WHEN I WAS A YOUNG adult, my parents sat me down and explained that I might at some point inherit money from my grandfather’s trust, which had also helped put me through college. My grandfather passed away in 1984, and his wife—my father’s stepmother—became the trust’s beneficiary.

My father was an only child. The trust stipulated that, if his stepmother died before him, he would receive two-thirds of the trust, while my two siblings and I would share the other third. But my father died relatively young, predeceasing his stepmother. This meant that, when my father’s stepmother—my step-grandmother—died, my siblings and I would each receive a third of the trust, instead of the one-ninth we would have gotten if my father had still been alive.

My step-grandmother passed in January 2005, and we began receiving information from the bank that was administering the trust. Our individual portions were delivered in cash, stocks and bonds, which were transferred into my Charles Schwab account. In addition, we each inherited shares in a golf course in Canton, Ohio. It wasn’t so much money that we could quit our jobs, but enough that it could make some things easier.

At the time we received this windfall, I was age 44. I was married with two daughters, then 16 and 11. My husband and I were gainfully employed. He was an attorney for a state agency, while I was a university professor. We made enough money to live comfortably but not lavishly in Northern California, but we had little money saved for retirement or for our kids’ college. Neither of us, though we were well-educated professionals, knew much about managing money.

Doug Texter wrote last year about the purposeful way he handled a family inheritance. Unlike Doug, when we got the inheritance, we weren’t prepared to deal with it wisely. Though we did a few things well, we made some mistakes, too.

No regrets. Our older daughter was a junior in high school when we received the inheritance. She was a brilliant student, and it was great to tell her that she could apply to whatever schools she aspired to and not worry about the cost.

As it turned out, she ended up going to the University of California at Berkeley, not a private school, but it still wasn’t cheap. Even in 2006, when she started college, we were probably spending $25,000 a year on tuition, room, board and other expenses. But we have no regrets about allowing her to pursue her degree without taking on debt.

We also took a couple of great trips in 2008—a first vacation to Europe for my husband and me to celebrate our 25th anniversary, and a family trip to New Zealand when I was invited to speak at a couple of academic conferences in Auckland. Though I leveraged points and miles for the Europe trip and got some of my expenses paid for the Auckland trip, being able to supplement those sources with my inheritance allowed us to make some special memories.

One of the first things we did when we got the trust money was to buy our older daughter a car, for which we paid cash. While buying new cars isn’t always a great financial decision, in this case it turned out well: Today, she’s still driving that 2005 Mazda3 hatchback. When our younger daughter turned 16 in 2010, we bought her a car, as well. We also made some needed updates to our home, investments that paid off years later when we sold that home at a substantial profit.

*Explore the material*:
1. In two sentences, summarize the passage about the family inheritance.
2. Answer these questions from the passage about the family inheritance:
(a) In what year did the writer's grandfather pass away?
(b) Where was the golf course in which each sibling inherited shares?
(c) What car is the older daughter still driving today?

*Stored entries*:
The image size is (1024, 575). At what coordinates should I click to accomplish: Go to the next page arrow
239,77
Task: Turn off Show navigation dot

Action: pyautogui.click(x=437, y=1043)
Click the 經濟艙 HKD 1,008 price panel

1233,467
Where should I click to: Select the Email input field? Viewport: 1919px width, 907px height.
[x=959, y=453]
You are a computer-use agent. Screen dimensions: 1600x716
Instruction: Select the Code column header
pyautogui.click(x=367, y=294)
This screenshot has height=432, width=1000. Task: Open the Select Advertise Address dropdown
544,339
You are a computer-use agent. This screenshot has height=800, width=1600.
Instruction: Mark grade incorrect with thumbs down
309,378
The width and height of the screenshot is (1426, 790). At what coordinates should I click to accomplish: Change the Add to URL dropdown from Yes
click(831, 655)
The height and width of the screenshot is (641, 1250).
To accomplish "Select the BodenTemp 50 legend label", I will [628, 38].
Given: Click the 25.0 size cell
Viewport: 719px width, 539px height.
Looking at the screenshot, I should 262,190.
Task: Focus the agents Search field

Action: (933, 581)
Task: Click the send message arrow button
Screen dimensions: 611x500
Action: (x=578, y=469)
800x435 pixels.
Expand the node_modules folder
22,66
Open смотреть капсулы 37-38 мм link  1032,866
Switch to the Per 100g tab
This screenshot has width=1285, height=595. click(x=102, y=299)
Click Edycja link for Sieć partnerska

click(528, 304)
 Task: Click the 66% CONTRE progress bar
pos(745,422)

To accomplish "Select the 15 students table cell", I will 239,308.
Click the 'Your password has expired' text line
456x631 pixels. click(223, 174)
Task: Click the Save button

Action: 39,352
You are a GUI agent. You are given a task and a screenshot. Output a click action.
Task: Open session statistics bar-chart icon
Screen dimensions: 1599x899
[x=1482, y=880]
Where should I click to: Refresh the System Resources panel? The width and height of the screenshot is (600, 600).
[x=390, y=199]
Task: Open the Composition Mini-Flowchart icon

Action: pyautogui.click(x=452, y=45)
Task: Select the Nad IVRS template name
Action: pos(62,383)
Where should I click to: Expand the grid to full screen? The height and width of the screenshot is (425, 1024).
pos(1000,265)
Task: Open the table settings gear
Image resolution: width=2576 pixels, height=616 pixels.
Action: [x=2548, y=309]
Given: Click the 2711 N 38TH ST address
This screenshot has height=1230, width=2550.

*Solutions to the exercise*:
1. After the writer's father died before his stepmother, the writer and two siblings each received a third of a grandfather's trust when the step-grandmother died in January 2005. The writer and spouse weren't prepared to handle it wisely, but they used it to pay for their older daughter's college without debt, take trips in 2008, buy cars for both daughters, and update their home.

2.
(a) 1984
(b) Canton, Ohio
(c) A 2005 Mazda3 hatchback